Relativité et théorie quantique ; quelle
interprétation du “vide” ?
• La théorie de la relativité
généralisée considère d'une certaine
façon que l'espace-temps ne préexiste pas à son
contenu : Einstein ne décrit pas un espace ayant
une métrique prédéfinie, dans lequel
s'établit
un champ de gravitation (fût-il associé à une autre
métrique) mais au contraire un espace dont le “champ” et la
métrique sont une seule et même chose, conséquence
directe du contenu [1].
Les théories quantiques, au contraire, ont été
envisagées dans un espace plat préexistant. Puis on a
cherché à
les généraliser dans un espace décrit par une
métrique courbe déduite de la relativité
générale non
quantique. D'autre part, on a cherché une théorie
quantique
de la relativité générale, mais en quelque sorte
indépendante
des autres théories quantiques (théorie quantique
relativiste
de la gravitation) [2].
Mais l'espace-temps “vide” existe-t-il en l'absence d'interactions, ou
est ce une notion absurde ? Il me semble plus satisfaisant d'envisager
la
première des deux approches : déduire
l'espace-temps des propriétés des interactions quantiques
[3, 4].
• Ainsi, dans un espace (?) “vide” à part un point
matériel isolé, ce point matériel peut il se
déplacer ? Non,
car pour se déplacer, il faudrait qu'il se déplace par
rapport
à autre chose et il n'y a rien d'autre. En particulier, le
principe
d'inertie
dans un référentiel galiléen, qui dit que tout
point matériel isolé se déplace d'un mouvement
uniforme, nécessite de considérer que l'espace vide (le
référentiel) est un objet actif en interaction avec le
point (qui n'est dans ce cas pas vraiment isolé). Plus
même : peut il exister un espace (?) “vide” de tout à part
un point matériel isolé ? Non,
car pour qu'il existe “ailleurs”, il faudrait que le point
matériel interagisse.
Dans un espace (?) “vide” à part deux points matériels
isolés, l'un de ces points matériels peut il se
déplacer par rapport à l'autre ? Non, car pour se
déplacer, il faudrait qu'il modifie la distance ou la direction
par rapport à l'autre et il n'y a comme référence
aucune autre direction ou distance que celles correspondant au couple
de points (qui restent forcément toujours identiques à
elles mêmes). Il faut donc au moins trois points matériels
pour qu'on puisse envisager un mouvement.

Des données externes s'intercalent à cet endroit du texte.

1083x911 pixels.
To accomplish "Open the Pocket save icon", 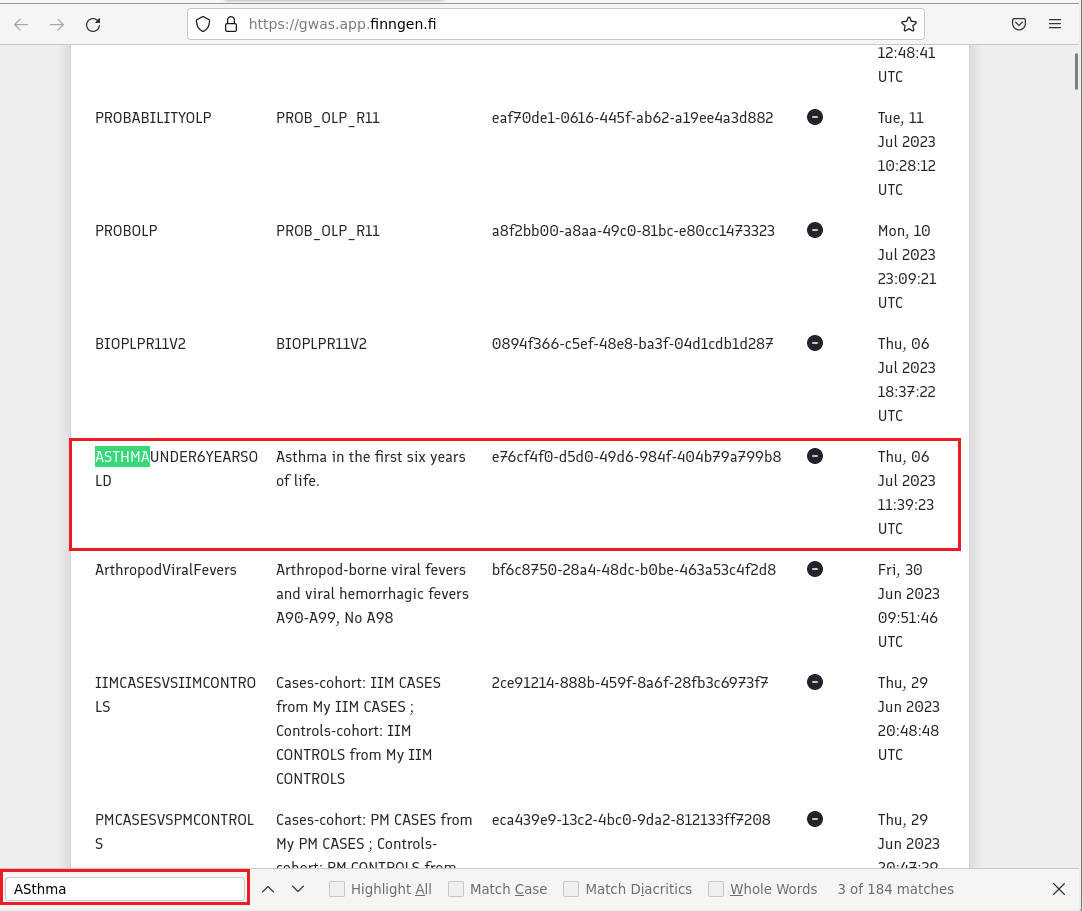I will coord(1019,24).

Dans un espace (?) “vide” à part trois points matériels
isolés, l'un de ces points matériels peut il se
déplacer par rapport au système des deux autres ?
Peut-être, mais c'est loin d'être évident car pour
des points isolés, l'absence d'interaction interdit la
comparaison des distances. On doit même se demander si
la notion de distance a une signification pour deux points qui
n'interagissent pas entre eux (la variation de distance n'aurait-elle
pas pour seule signification une variation de façon d'interagir
?).
• L'interaction entre deux charges électriques supposées
“points matériels isolés” doit se faire dans la direction
définie par l'ensemble des deux points, mais l'invariance
d'échelle devrait imposer que l'interaction ne dépende
pas de la “distance” (?)... sauf s'il y a autre chose dans le “vide”
(la dépendance en 1/r2 peut au contraire paraitre
logique dans l'espace R3 si on considère l'effet
statistique d'une “infinité” d'interactions virtuelles dont
celles étudiées ne sont que quelques unes).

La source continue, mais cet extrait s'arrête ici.